We walked out of the exam room maze area and were waiting to make our next appointment we were feeling great, it was a good appointment, there were no major changes, and we had an easy GI plan to follow . It was then that I saw a Mom and her son coming towards us to check in. I found myself having of those out of body moments of clarity. The trigger was her son.
He was in a wheelchair but beyond that I am not even going to speculate a diagnosis out of respect for them both, but what struck me was his age. He had to have been at least sixteen years old. It was not until that moment that I realized that this game we had just begun to play goes on and on. I realized that my son won’t grow up and leave the nest, like so many others do. This Mom had been in “the game” for what had to be 16+ years. She looked at me (I am quite sure I had a puzzled look on my face) and she smiled and said something about Liam’s glasses. She was so nice and friendly not just to me but to the desk person and the other nurses milling around. They quickly checked in and went and sat down to wait for their name to called.
She sat and talked to her son and held his hand so softly it was beyond obvious that she was a great mother. I looked at Liam, he was contently looking at a painting, no doubt questioning why the artist painted the puffer fish half the size of the shark as I pointed it out to him on our way in. I squeezed his hand and he looked over at me and out loud I told him, “yup, I’m in.”
It wasn’t until that moment that I realized our situation was for a life time, we had survived living day by day for so long when things where so tough and up in the air, and suddenly I saw the big picture. I guess it was always there, but it somehow, at that moment, it finally snapped into focus. There was no moment of dread, but more a moment of “can I possibly do this?”, but in the next moment I saw that Mom with her son, I could see the love and connection between them and then Iooking at my Liam looking at me I just knew it would be ok.

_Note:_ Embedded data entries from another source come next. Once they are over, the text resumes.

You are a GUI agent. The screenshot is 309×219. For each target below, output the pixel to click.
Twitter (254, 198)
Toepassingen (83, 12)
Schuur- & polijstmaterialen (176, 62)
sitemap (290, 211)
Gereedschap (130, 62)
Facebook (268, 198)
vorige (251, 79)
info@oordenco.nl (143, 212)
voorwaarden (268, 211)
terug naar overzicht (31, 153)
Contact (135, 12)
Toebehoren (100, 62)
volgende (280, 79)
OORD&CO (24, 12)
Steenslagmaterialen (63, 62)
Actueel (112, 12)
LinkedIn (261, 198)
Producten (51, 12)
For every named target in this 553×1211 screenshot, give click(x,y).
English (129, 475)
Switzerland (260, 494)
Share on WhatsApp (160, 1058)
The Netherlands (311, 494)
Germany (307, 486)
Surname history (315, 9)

Our life and raising our son is so unique, so many people just don’t get it and it’s frustrating, and then once in a while there are others who do get it and its such a relief – we aren’t so alone. I barely spoke to this woman, but just her being in the same place at the same time at a completely different stage in her son’s life and seeing them both so content was an inspiration. She reminded me of the fact that we didn’t choose this life time of a journey but we can do it and I’m ready for it to go on forever, even though the GI clinic would never let us schedule ahead that far.
[Editor’s Note: I told you she was good. Now tell her to get her own blog.]